--- Exercise objective ---
Render the material, from its start through the line containing "Action: (198, 332)", as a two-column CSV with the columns "prompt" and "answer". Include one row per item, with its text and its answer each in a single quoted field and line breaks replaced by spaces, and omit the pictures.

--- Entries supplied ---
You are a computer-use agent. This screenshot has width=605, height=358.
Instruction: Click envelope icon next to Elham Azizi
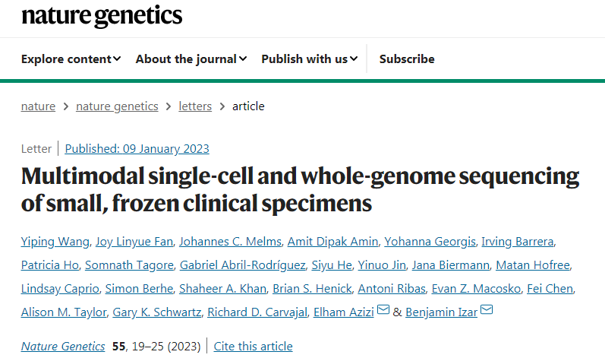point(383,311)
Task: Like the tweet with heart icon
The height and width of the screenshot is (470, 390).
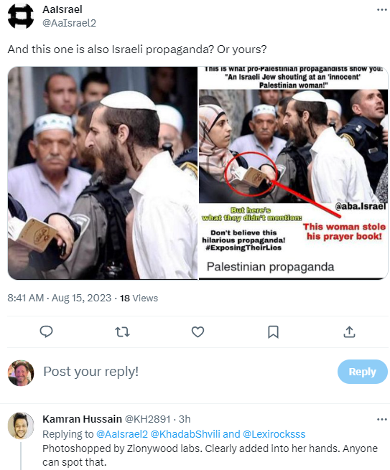Action: (198, 332)
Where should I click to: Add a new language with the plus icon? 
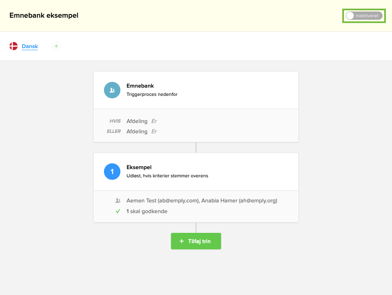tap(56, 46)
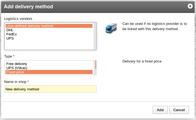Dismiss using the Cancel button
The image size is (196, 120).
[179, 110]
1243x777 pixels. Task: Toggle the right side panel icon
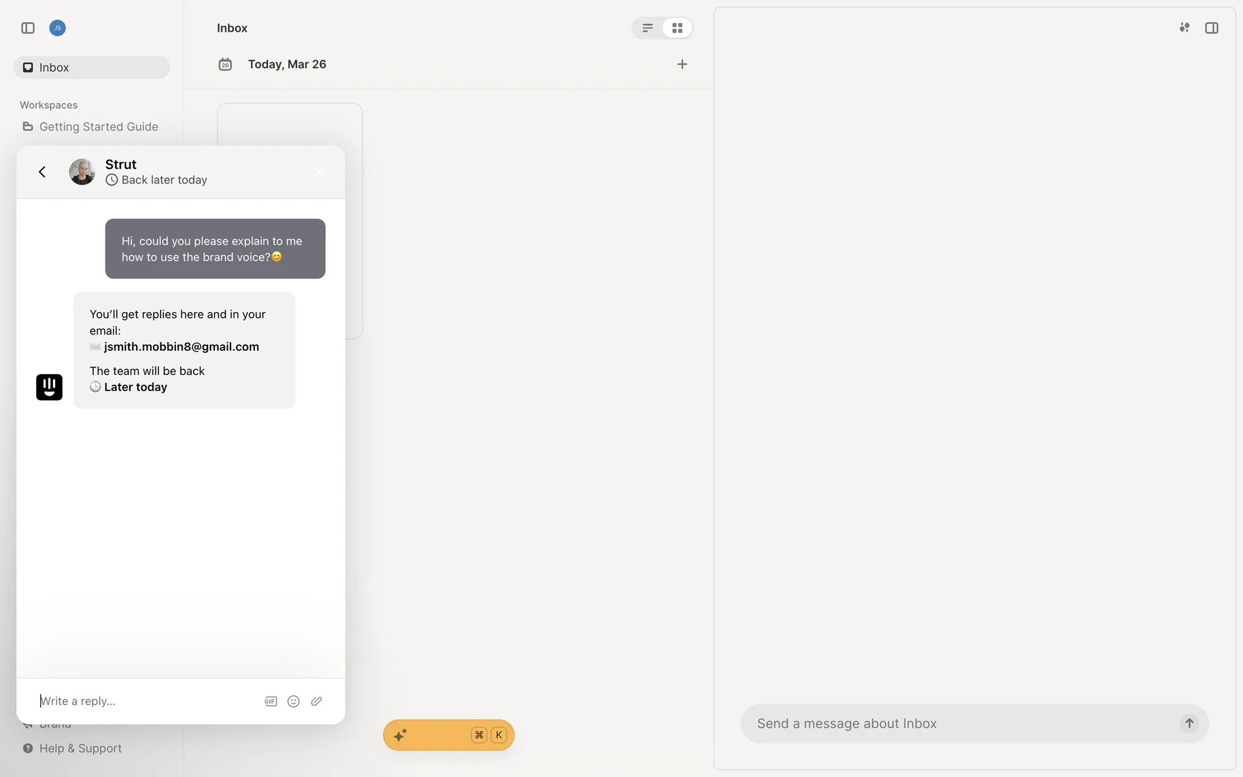point(1211,28)

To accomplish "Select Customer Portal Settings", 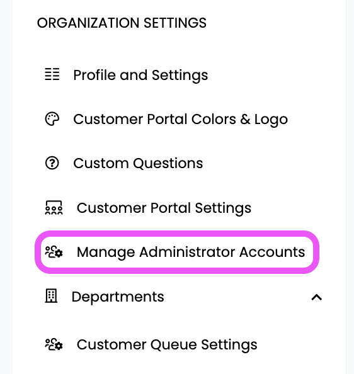I will (x=164, y=208).
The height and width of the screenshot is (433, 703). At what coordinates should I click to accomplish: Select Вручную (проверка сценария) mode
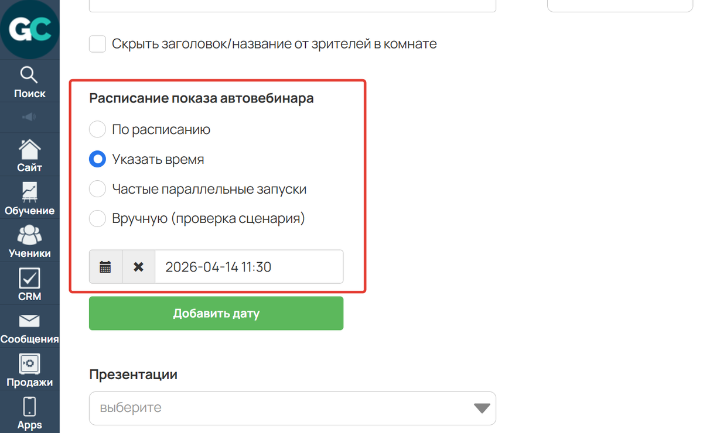point(97,218)
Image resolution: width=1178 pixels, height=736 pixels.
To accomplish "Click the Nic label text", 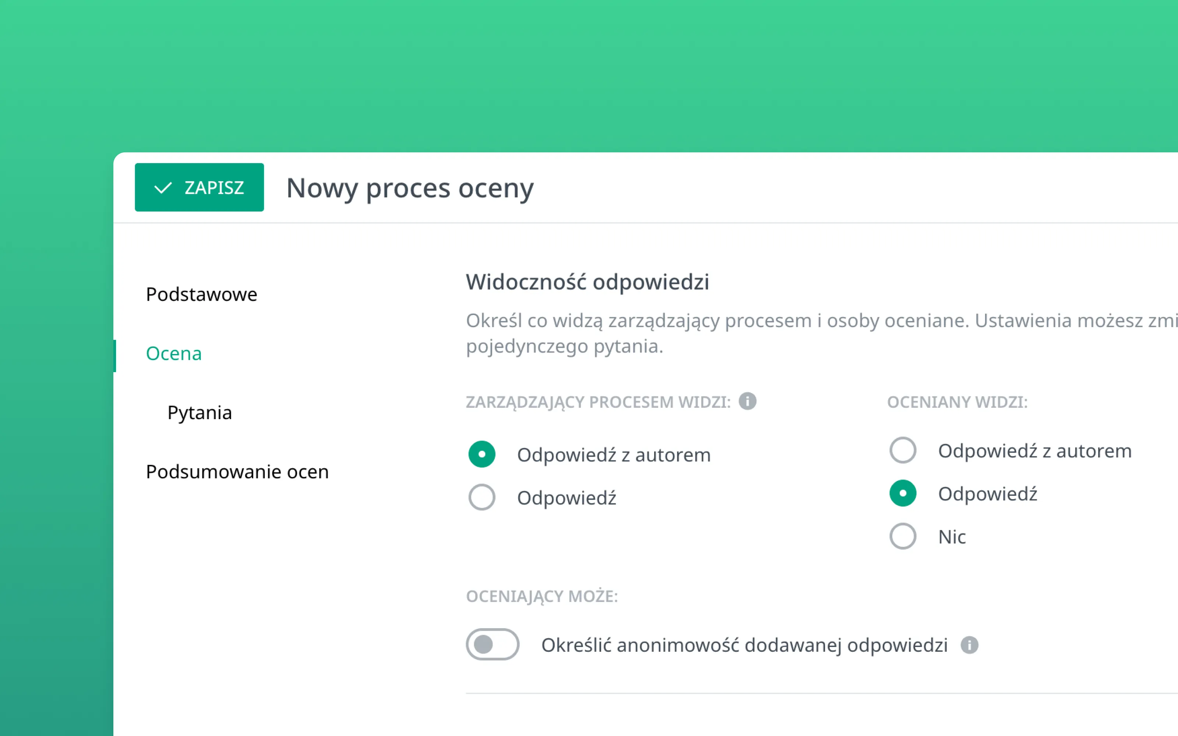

--- Exercise response ---
prompt,answer
"You are a computer-use agent. This screenshot has width=605, height=358. Instruction: Click envelope icon next to Elham Azizi","point(383,311)"
"Task: Like the tweet with heart icon The height and width of the screenshot is (470, 390).","Action: (198, 332)"